Ironically, the thing that felt most unrelated in my life this year — writing and producing my scripted podcast, The Last Station — was actually what got me the most traction in the industry.
Owning Your Stories (aka IP) and Finding Proof of Audience
I say all of this to lead up to my biggest piece of advice: all us writers should be writing and creating our own IP — whether that’s scripted podcasts, bite-sized scripted content for social media, writing novels, immersive zoom theater experiences — and then finding our own audience.
Instead of toiling away at assistant jobs, we should understand as Mark Duplass said in his excellent talk, The Cavalry is Not Coming, and we need to be our own cavalry. We need to own our own stories and find our own audiences so we can have leverage and not be owned by an industry determined to keep us in minimum wage assistant jobs for a decade of our life.
So band together with other creatives and let’s make some cool shit and reinvent the future of entertainment.

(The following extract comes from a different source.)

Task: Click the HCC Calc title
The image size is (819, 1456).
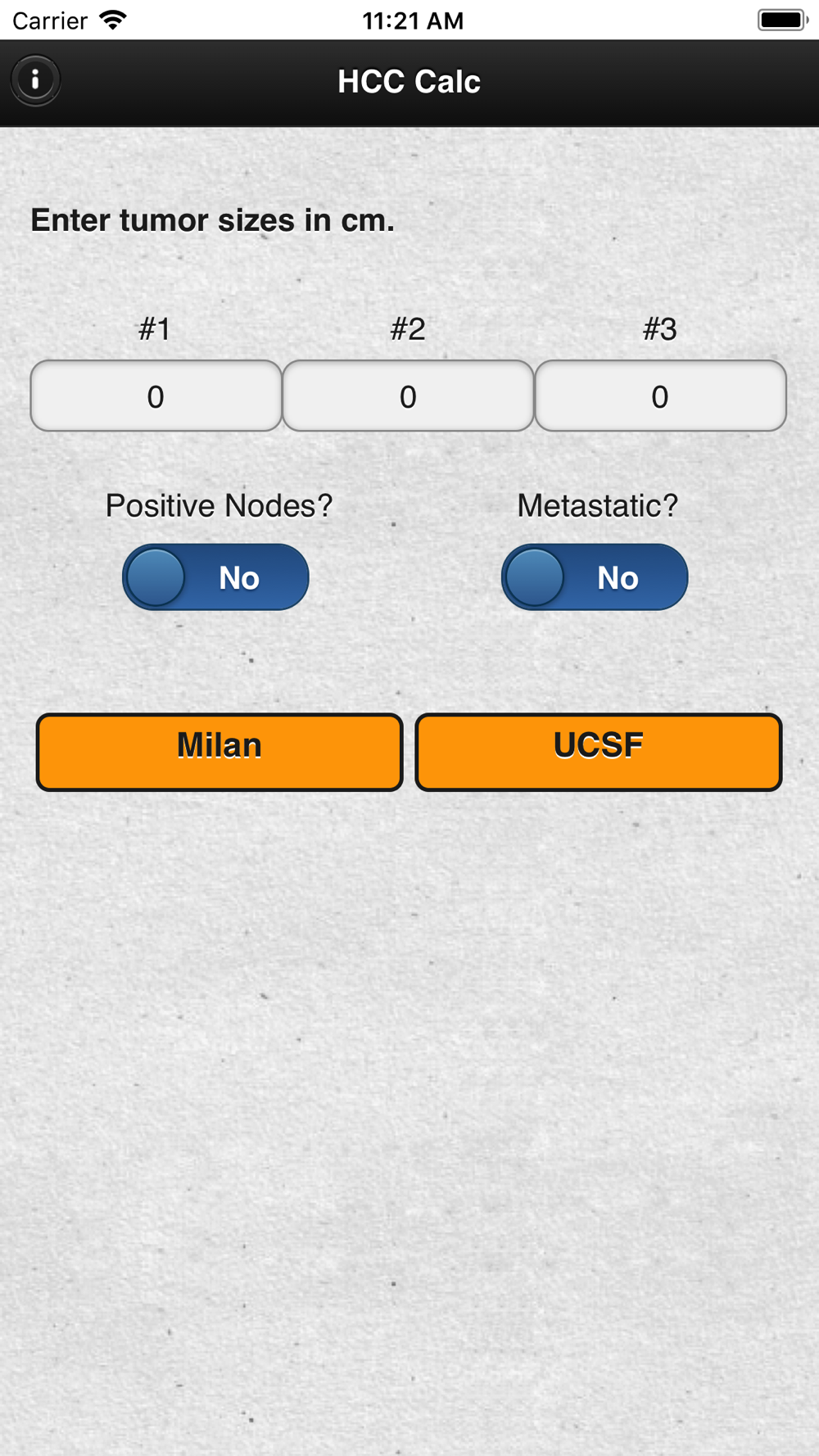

How? I don’t know. As is my motto for this weird time: let’s figure it out.
Last Words on Life, Hollywood, and the World
I don’t pretend to know everything. If you want to go the assistant route and be in a zoom room, go for it. I’m giving you this advice based on what my peer group is experiencing and off of my own observations and philosophy.
I’m also someone who feels very comfortable creating my own infrastructure outside of existing systems and reinventing what I feel like is broken, and so my advice falls into that worldview.

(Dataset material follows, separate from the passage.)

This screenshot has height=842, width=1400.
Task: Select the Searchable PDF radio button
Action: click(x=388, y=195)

What I do know is that this system was built by oppressive forces — anyone can see that — and those forces are going to keep operating the way they were intended to operate unless we change something drastic, or, more likely — we build something new.
It’s scary to be a builder, to go against the grain, to carve a new path and question all of the traditional advice that I find now to be wrong and toxic (i.e. “find representation, they’ll help you,” “work your way up as an assistant,” “write scripts, not your own IP, after all the good scripts make their way to the top.”)
Overall, I want you to tap into your intuition and follow it. Learn and be open to unexpected surprises. 2020 might not have been what you expected, but there’s still a great deal to be done and to be learned.
Thanks for reading and keep your heads up, new grads. Life is still your oyster, some pearls are hiding deeper than you could imagine but are worth the effort of prying open a shell.